Исходный текст |
Эти мемуары написаны в начале 70-х, когда ничто не предвещало закат коммунистической эпохи в СССР, вернее, эпохи социалистической, но всерьез построить коммунизм никто уже не надеялся.
Но поэт – он ведь по природе своей романтик и идеалист. «Пабло – один из немногих счастливых людей, которых я знаю», – сказал Эренбург в какой-то из своих книг.
Неруда действительно был счастлив, не став ни вельможным стихотворцем, ни одержимым воинствующим бродягой. Его поэзия сделала его невероятно любимым на родине и популярным за ее пределами, она сытно кормила его и позволяла путешествовать, собирать редкие книги и прекрасные раковины. Он дружил со своими великими современниками – писателями и художниками Жоржи Амаду, Полем Элюаром, Альберто Моравиа, Маркесом, Кортасаром, Сикейросом и Ривейра (всех не перечислить!), был знаком с большими политиками и даже сам побывал кандадатом в президенты.
Он получил кучу почетных профессорских званий в лучших университетах мира, государственные награды разных стран, множество литературных (и не только) премий, включая вожделенную всеми Нобелевскую («любой писатель нашей планеты, что зовется Землей, хотел бы получить Нобелевскую премию – и тот, кто молчит об этом, и тот, кто это отрицает» (с)).

Показанный перечень |
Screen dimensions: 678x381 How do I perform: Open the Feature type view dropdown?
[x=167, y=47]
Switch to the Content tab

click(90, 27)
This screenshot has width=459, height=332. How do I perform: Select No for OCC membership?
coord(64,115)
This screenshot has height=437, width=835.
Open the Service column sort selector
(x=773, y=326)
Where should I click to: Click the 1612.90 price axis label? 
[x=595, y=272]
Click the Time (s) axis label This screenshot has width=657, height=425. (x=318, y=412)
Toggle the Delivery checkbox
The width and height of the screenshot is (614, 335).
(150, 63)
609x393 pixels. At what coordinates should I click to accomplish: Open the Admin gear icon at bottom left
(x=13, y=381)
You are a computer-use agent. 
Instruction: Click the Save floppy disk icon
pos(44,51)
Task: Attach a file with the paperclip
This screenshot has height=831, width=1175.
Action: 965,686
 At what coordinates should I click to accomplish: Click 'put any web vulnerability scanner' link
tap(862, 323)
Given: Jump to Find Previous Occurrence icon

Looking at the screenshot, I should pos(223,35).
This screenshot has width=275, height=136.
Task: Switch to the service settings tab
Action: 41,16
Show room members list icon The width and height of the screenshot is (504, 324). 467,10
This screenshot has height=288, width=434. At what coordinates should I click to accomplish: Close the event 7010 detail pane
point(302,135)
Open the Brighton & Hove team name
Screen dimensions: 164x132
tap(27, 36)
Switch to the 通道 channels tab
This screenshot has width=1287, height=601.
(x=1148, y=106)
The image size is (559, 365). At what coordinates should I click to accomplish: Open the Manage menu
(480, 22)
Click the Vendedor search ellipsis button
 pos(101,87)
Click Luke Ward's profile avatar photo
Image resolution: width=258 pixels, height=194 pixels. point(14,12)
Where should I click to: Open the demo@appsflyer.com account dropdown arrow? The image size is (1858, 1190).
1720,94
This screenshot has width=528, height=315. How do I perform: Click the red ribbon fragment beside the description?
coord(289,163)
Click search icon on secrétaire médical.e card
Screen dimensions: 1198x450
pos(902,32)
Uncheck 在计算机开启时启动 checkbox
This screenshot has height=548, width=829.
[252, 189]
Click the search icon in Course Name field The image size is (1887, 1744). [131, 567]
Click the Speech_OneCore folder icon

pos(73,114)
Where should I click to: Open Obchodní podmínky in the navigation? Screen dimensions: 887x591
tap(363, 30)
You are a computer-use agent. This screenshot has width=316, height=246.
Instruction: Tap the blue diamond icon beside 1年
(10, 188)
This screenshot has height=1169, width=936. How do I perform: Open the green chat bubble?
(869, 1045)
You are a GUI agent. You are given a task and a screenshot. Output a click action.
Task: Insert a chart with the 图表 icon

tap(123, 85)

Задания |
**1.** Что, согласно тексту о Неруде, позволяла ему делать его поэзия, кроме того что сытно кормила?
**2.** Напишите продолжение текста о Пабло Неруде после его последнего предложения.

Ответы по порядку |
**1.** Путешествовать, собирать редкие книги и прекрасные раковины.

**2.**
Ему довелось увидеть, как начинают побеждать его идеалы в его родной стране, и как они терпят в ней крах.
Его любили и ненавидели.
Он жил.
Да, он жил!

Я остаюсь
с народами, дорогами, стихами,
которые меня зовут, стучат
руками звездными в мое окно.

Дальше...


Честно говоря, единственное, с чем у меня было связано имя Пабло Неруды – это рок-опера «Звезда и смерть Хоакина Мурьеты». «Я твоя свобода, я твоя звезда…», затертая вусмерть на старом проигрывателе пластинка, потрясающе красивый Мурьета-Харитонов на экране. Восьмидесятые, молодость…
Ни одного стихотворения Неруды перед чтением его книги я бы не вспомнила, а либретто «Звезды…» Павла Грушко, оказывается, переводом драматической кантаты «Сияние и смерть Хоакина Мурьеты, чилийского разбойника, подло убитого в Калифорнии 23 июля 1853 года» назвать можно весьма условно – это вполне самостоятельное произведение.
Так что, эта книга послужила поводом прочитать стихи ее автора.
«Девочка-кофе», «девочка – смуглый ветер», «солнце в пальцах твоих играет»… Такие нежные строки.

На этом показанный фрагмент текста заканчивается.